#### Исходный текст

Следует еще заметить, что во время понимания слова звук в нашей мысли предшествует своему значению, тогда как при ассоциации, о которой мы выше говорили, совсем наоборот: образ предмета предшествует в мысли образу звука. Как произойдет эта перестановка, нужная для понимания? Что заставит человека сначала вспомнить свой звук, потом объяснить его восприятием предмета? Очевидно, что скорее всего самый этот звук, услышанный от другого. Представим себе, что первобытный человек, пораженный известным впечатлением, издает такой-то звук, что это повторилось несколько раз и произвело ассоциацию образа предмета и впечатления звука и что, наконец, при этом самый предмет потерял свой, так сказать, подавляющий мысль интерес. Другой человек под влиянием такого же впечатления от того же предмета произнесет такой же звук. Это вполне вероятно, потому что мы легко можем допустить такое сходство в устройстве и мгновенном состоянии организмов, при котором звуки, в коих отражаются одинаковые чувства, представят совершенно неуловимые различия, особенно для непривычного уха. Звук этот, воспринятый первым, возобновит в его
сознании прежде всего его собственный такой же, потому что восприятие имеет наиболее общего с образом этого звука, а не с каким-либо другим созданием души. Мысль о звуке, без сомнения, не пройдет без следа и невольно повлечет за собою свое осуществление, произнесение звука, потому что молчание есть искусство не давать представлению переходить в движения органов, с которыми оно связано, — искусство, приобретаемое современным человеком довольно поздно и совсем незаметное в детях. Слушающий повторит услышанный от другого звук; ему ощутительно предстанет его собственное создание и, в свою очередь, вызовет бывший в душе, но теперь уже объясняющий звук образ предмета. Так совершится перестановка представлений, требуемая пониманием. Слушающий понимает не один свой звук, а вместе и чужой, на источник коего указывает ему зрение; он видит говорящего и вместе предмет, на который указывает этот последний. Стало быть, при первом акте понимания произойдет объяснение не только звука, принадлежащего понимающему, но посредством этого звука и состояния души говорящего. С одной стороны, здесь будет совершенно невольное сообщение мысли, с другой — столь же невольное ее понимание.
Однако этим не может окончиться развитие слова в понимающем. Образ предмета был до сих пор объясняющим, чем-то наиболее близким к самому лицу и наименее для него ясным. Наши душевные состояния уясняются нам лишь по мере того, как мы их обнаруживаем, даем им как бы самостоятельное существование, находя их, например, в других или выражая в слове. Навсегда темными остаются для нас те особенности нашей душевной жизни, которых мы не выразим никакими средствами и которых не увидим ни в ком, кроме себя. Когда новое восприятие предмета вызовет в том, кого мы до сих пор представляли слушающим и понимающим, такое же прежнее, когда это последнее выразится в звуке, звук этот воспримется слушающим и заставит его сделать движение, понятное говорящему, например, указать на предмет, только тогда говорящий «изведает на другом понятность своего слова». Теперь он будет понимать себя, потому что получит доказательства существования в другом того образа, который до сих пор был его личным достоянием. Средством при этом, как и при понимании другого, будет звук, обнаруживающий для говорящего его собственную мысль. Представление предмета в говоря-
щем, звук и его действие на слушающего (то есть указание на то, что в последнем есть такой же образ предмета) теперь ассоциируются и образуют один ряд, который воспроизводится, какой бы его член ни был дан первым.

#### Выдержки из данных
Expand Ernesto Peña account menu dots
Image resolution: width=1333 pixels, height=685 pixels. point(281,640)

--

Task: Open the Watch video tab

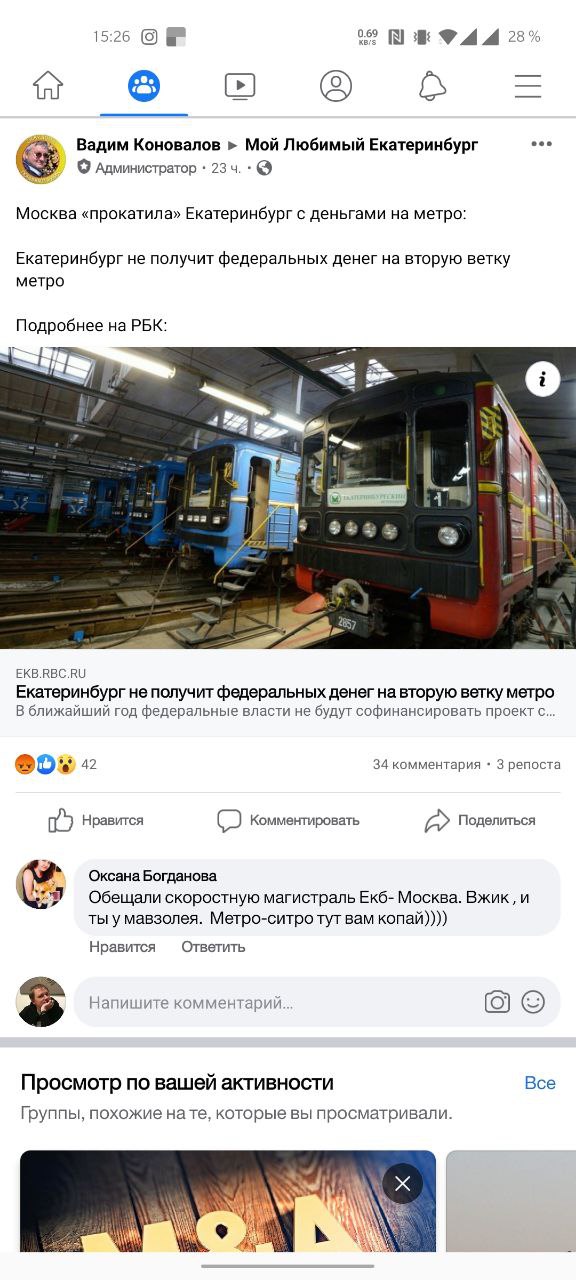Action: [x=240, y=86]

#### Цель упражнения
Продолжите текст о понимании слова, начав сразу после его последнего предложения.

#### Ответ к упражнению
Итак, образование слова есть весьма сложный процесс. Прежде всего — простое отражение чувства в звуке, такое, например, как в ребенке, который под влиянием боли невольно издает звук вава. Затем — сознание звука; здесь кажется не необходимым, чтоб ребенок заметил, какое именно действие произведет его звук; достаточно ему услышать свой звук вава от другого, чтобы воспомнить сначала свой прежний звук, а потом уже — боль и причинивший ее предмет. Наконец — сознание содержания мысли в звуке, которое не может обойтись без понимания звука другими. Чтобы образовать слово из междометия вава, ребенок должен заметить, что мать, положим, услышавши этот звук, спешит удалить предмет, причиняющий боль (ср. [205, с. 207 — 211; 207, с. 420-422]).
Как бы неудовлетворительно ни было изложенное нами объяснение создания слова, во всяком случае верно то, что язык предполагает такую степень развития, которой непосредственно предшествует патогномический звук. Эту степень называют ономато-поэтическою, но не в том смысле, что на ней изображаются звуки внешней природы (далеко не все слова, образованные из междометий, суть звукоподражания), а скорее в том, что здесь впервые звуками изображаются мыслимые явления.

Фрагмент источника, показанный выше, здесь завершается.